ABD TÜRKİYE'Yİ RAHATSIZ ETMEK
İSTEMİYOR
Tuhaf bir biçimde, ABD hava gücünü düne kadar, IŞİD’in hava
saldırılarının başlamasından sonra en ciddi saldırılarını
düzenlediği Kobani hariç Suriye’deki her yerde kullandı. Örgüt
burada, Irak ve Suriye ordularından ele geçirdiği tank ve havan
toplarıyla 64 köyde kontol sağladı. Amerikalılar niçin sessiz
kaldı? Bunun arkasında, 2011’den bu yana güney sınırı boyunca
büyüyen ve 2,5 milyon Suriyeli Kürde ev sahipliği yapan
yarı-bağımsız Kürt kantonlarına hiç değer vermeyen Türkiye’yi
rahatsız etmeme isteği var gibi görünüyor.
IŞİD'LİLER GEÇEN HAFTA BİLE TÜRK SINIRNI
GEÇEBİLİYORDU
Ankara’nın tavrı, IŞİD’i Kürtlere karşı kullanmanın faydalarını
gördüğüne işaret. Sınırın Türkiye tarafındaki muhabirler, IŞİD’le
savaşmak isteyen Türkiyeli Kürtlerin aksine, IŞİD militanlarının
daha geçen hafta Suriye’ye kolayca gidip geldiğini anlatıyor.
Türkiye’deki bir gözlemci şu soruyu soruyor: ‘‘Gezi Parkı eylemleri
sırasında şiddete karışmayan ama yaralanan göstericileri tedavi
etmiş doktorlar ‘teröre yardım etmekle’ yargılanırken niçin
çatışmada yaralanan IŞİD militanları hala hastanelerde tedavi için
Türkiye’ye getiriliyor?”
POLİSİN IŞİD TARAFTARLARINA TAVRI BİLE
YETERLİ BİR KANIT
Türkiye Cumhurbaşkanı Tayyip Erdoğan’ın New York’taki BM Genel
Kurulu’nda IŞİD’e karşı olduğuna dair bütün açıklamalarına rağmen,
militanlar Türkiye devletinden belli bir miktar tolerans görüyor.

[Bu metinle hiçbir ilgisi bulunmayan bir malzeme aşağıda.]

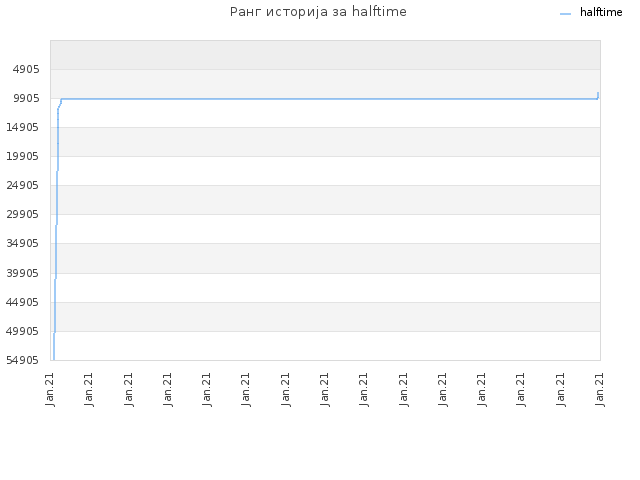Image resolution: width=640 pixels, height=480 pixels.
Task: Click the 34905 y-axis label
Action: point(22,244)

İstanbul’un kalbindeki İstiklal Caddesi’nde arka arkaya düzenlenen
iki ayrı gösteride polisin tavrını belgeleyen fotoğraflar da bunu
açıkça ortaya koydu. İlk fotoğrafta, polis tarafından rahatsız
edilmeyen IŞİD yanlısı göstericiler uzun bir beyaz pankart
taşıyordu. İkinci karedeyse, ertesi gün aynı caddede düzenlenen bir
gösteride, dini eğitimi protesto eden bir grup Çevik Kuvvet
tarafından dövülüyordu.
ERDOĞAN ÖNCELİK IŞİD DEĞİL İÇİN ESAD VE
KÜRTLERİ BASTIRMAK
Türkiye hükümetinin IŞİD’le sıkı fıkı olduğunu söylemiyorum. Fakat
Suriye Devlet Başkanı Beşar Esad’dan kurtulmak ve Suriyeli Kürtleri
zayıflatmak, Erdoğan’ın gündeminde daha ön sıralarda yer alıyor.

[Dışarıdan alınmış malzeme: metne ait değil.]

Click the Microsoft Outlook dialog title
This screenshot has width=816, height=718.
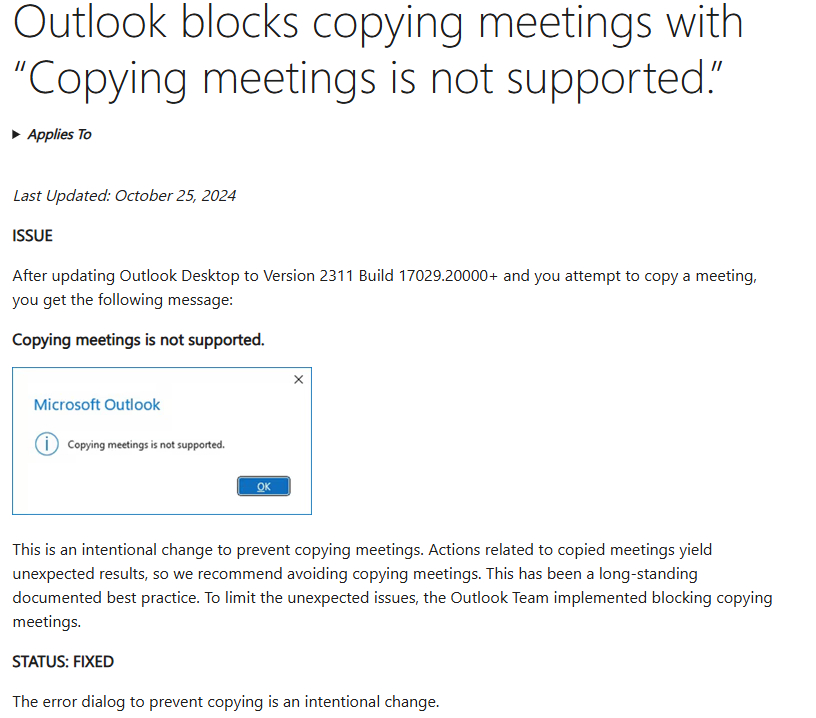coord(97,405)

Buna göz yuman ABD de, Pakistan’ın Taliban’a gizli ama hayati
önemdeki desteğine tepki göstermeyerek 2001’de Afganistan’da
yaptığı hatayı tekrarlıyor. Bazı Amerikalı diplomatlara göre bu,
Afganistan’daki ABD-Britanya müdahalesini daha en başından
başarısız kılan, devasa boyutta bir hataydı.
Britanya Irak’ta büyük ölçüde sembolik olan ilk müdahalalerine
başlarken göz önünde bulundurulması gereken şey şu ki, bu krizde
sadece askeri yollarla elde edilecek başarılar sınırlı.”